DIE Empörung über die US-Intervention im Irak hat auch in Tunesien zu Protestdemonstrationen geführt. Nach einer Phase ökonomischen Wachstums seit Anfang der 1990er-Jahre hatte die Regierung die Bevölkerung mit einem Sozialpakt einigermaßen zufrieden gestellt. Doch 2002 erlitt die tunesische Landwirtschaft nach einer Dürreperiode hohe Ernteeinbußen, und seit April brachen wegen des Attentats in Djerba die Umsätze in der Tourismusbranche ein. Überdies bedroht der Handelsvertrag mit der Europäischen Union die kleinen Unternehmen. Das autoritäre Regime und der Clan um Staatsoberhaupt Ben Ali meinen aber nach wie vor, dass sich die Situation wie üblich durch die Verbreitung von unbeirrbarem Optimismus unter Kontrolle halten lässt.

Von SOPHIE BESSIS und KAMEL JENDOUBI *

Für die Wirtschaft in Tunesien war das Jahr 2002 ein Desaster. Das mussten sogar die staatlichen Behörden eingestehen, die gewöhnlich nur bombastische Erfolgsmeldungen von sich geben. Noch sind die Folgen kaum abzusehen. Seit 1995 war die Wachstumsrate nie unter 4 Prozent gesunken, 1999 lag sie über 6 Prozent – und nun erreichte sie nur magere 1,9 Prozent.

Im 9. Entwicklungsplan war für 2002 ein Wachstum von 6,5 Prozent vorgesehen, aber diesen Traum machte schon die allgemeine Konjunkturentwicklung zunichte. Nicht genug damit, dass nach vier Jahren Trockenheit die Ernte wieder katastrophal schlecht ausfiel, im selben Jahr brach auch der Tourismus ein. Das war eine Folge der weltweiten Branchenflaute nach dem 11. September 2001 im Allgemeinen und des Anschlags auf die Synagoge in Djerba im April 2002 im Besonderen. Nach offiziellen Angaben musste der wichtigste Wirtschaftssektor, der normalerweise 8 Prozent des Bruttosozialprodukts erwirtschaftet und Arbeit für einige hunderttausend Menschen bietet, Mindereinnahmen von 13 Prozent verkraften. Die schwache Konjunktur in den Industriestaaten und die schlechte Ertragslage in der tunesischen Landwirtschaft ließen die Exportquote zurückgehen. Zugleich konnten die heimischen Märkte nicht versorgt werden – die Getreideernte 2002 war die schlechteste seit zehn Jahren. Infolgedessen musste man auch mehr importieren.

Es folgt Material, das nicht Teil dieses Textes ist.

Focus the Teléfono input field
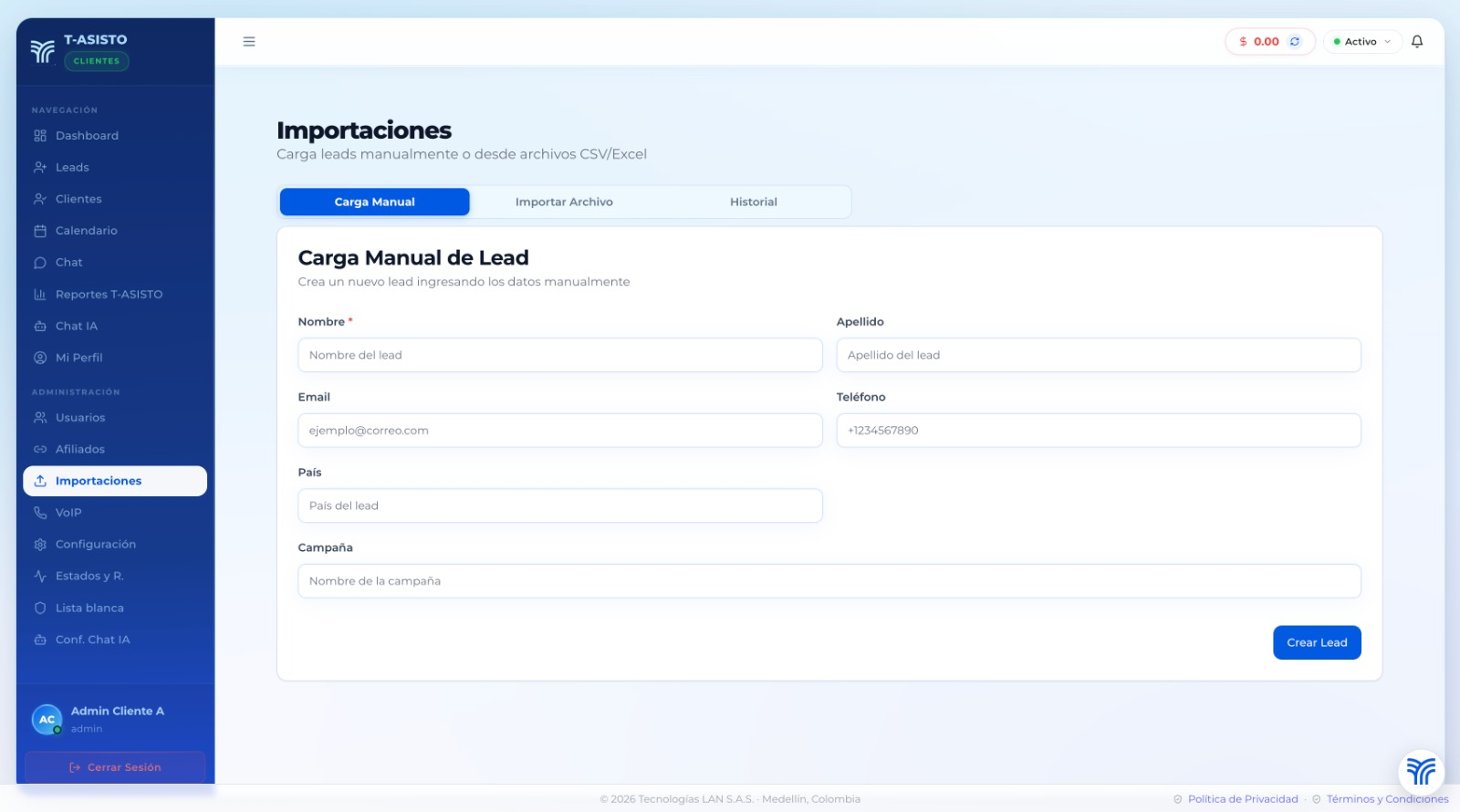(x=1098, y=431)
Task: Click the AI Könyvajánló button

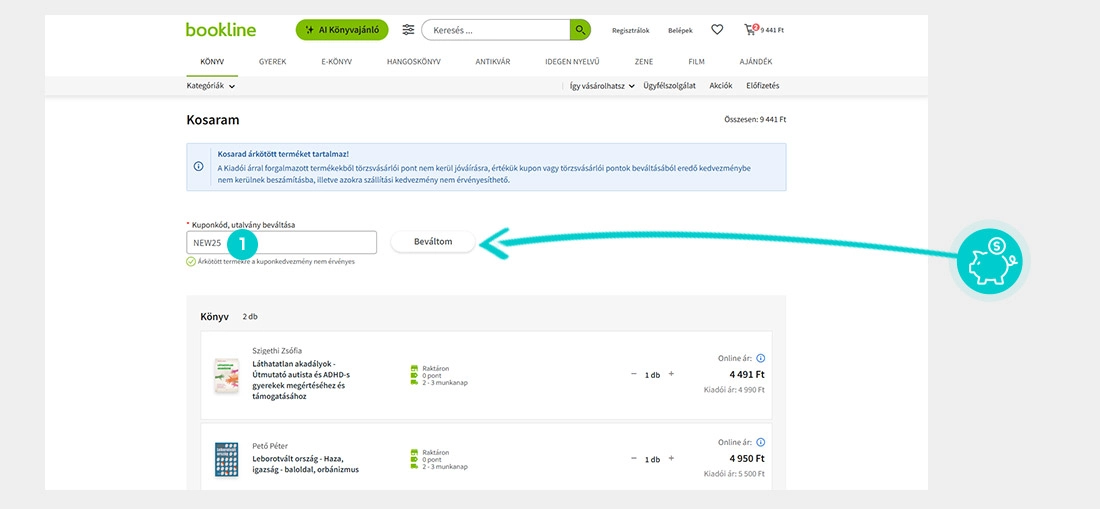Action: click(342, 30)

Auf all diese widrigen Umstände verwiesen die staatlichen Stellen, wenn sie die schlechten Wirtschaftsdaten zu erklären. Sie versicherten außerdem, dass es alsbald wieder aufwärts gehen werde. Anlass für ihre Zuversicht gaben immerhin die leichte Erholung im Tourismussektor seit Ende 2002 und vor allem die ergiebigen Regenfälle Anfang 2003, die auf landwirtschaftliche Erträge in der gewohnten Höhe hoffen ließen.

Ob der offizielle Optimismus gerechtfertigt ist, bleibt allerdings abzuwarten: Möglicherweise sind die schwachen Wirtschaftsdaten nicht nur Ausdruck konjunktureller Schwankungen, sondern verweisen auf grundlegende Probleme der tunesischen Gesellschaft. Sollte sich der Abwärtstrend auch 2003 fortsetzen, dürfte irgendwann auch der Sozialpakt in Frage stehen, aus dem das Regime von Staatspräsident Ben Ali seine Legitimität bezieht.1 Seit Anfang der 1990er-Jahre, nachdem die Folgen der so genannten Mzali-Ära2 und der Strukturanpassung, der Tunesien sich unterziehen musste, nicht mehr so hart zu spüren waren, trat Ben Ali in die Fußstapfen seines Vorgängers Bourguiba, den er am 7. November 1987 beerbt hatte: Er bemühte sich, die Erträge einer hoch spezialisierten und exportorientierten Wirtschaft mit stabilen Wachstumsraten etwas gerechter zu verteilen.

Ein solches Programm des sozialen Ausgleichs war für den Maghreb einzigartig. Der daraus folgende soziale Fortschritt und die allgemeine Steigerung des Lebensstandards verliehen dem Regime eine Dominanz, die keine politische Opposition aufkommen ließ. Die Bevölkerung, insbesondere die tonangebende Mittelschicht, war vollauf damit beschäftigt, ihre Konsumbedürfnisse zu befriedigen.

Die Machthaber sahen sich bereits als Führer eines Schwellenlandes, eilfertige Kommentatoren verbreiteten den Begriff des „tunesischen Modells“. Doch am Beginn des neuen Jahrhunderts geriet der Aufwärtstrend ins Stocken, und dem Regime drohte sein populistischer Kurs zum Verhängnis zu werden. Mit der Verschlechterung der Wirtschaftslage war die Befriedung der Bevölkerung durch materielle Vorteile nicht mehr gesichert. Jetzt konnten allgemeine politische Forderungen lauter werden, die bislang nur von den schwachen Oppositionsparteien gekommen waren.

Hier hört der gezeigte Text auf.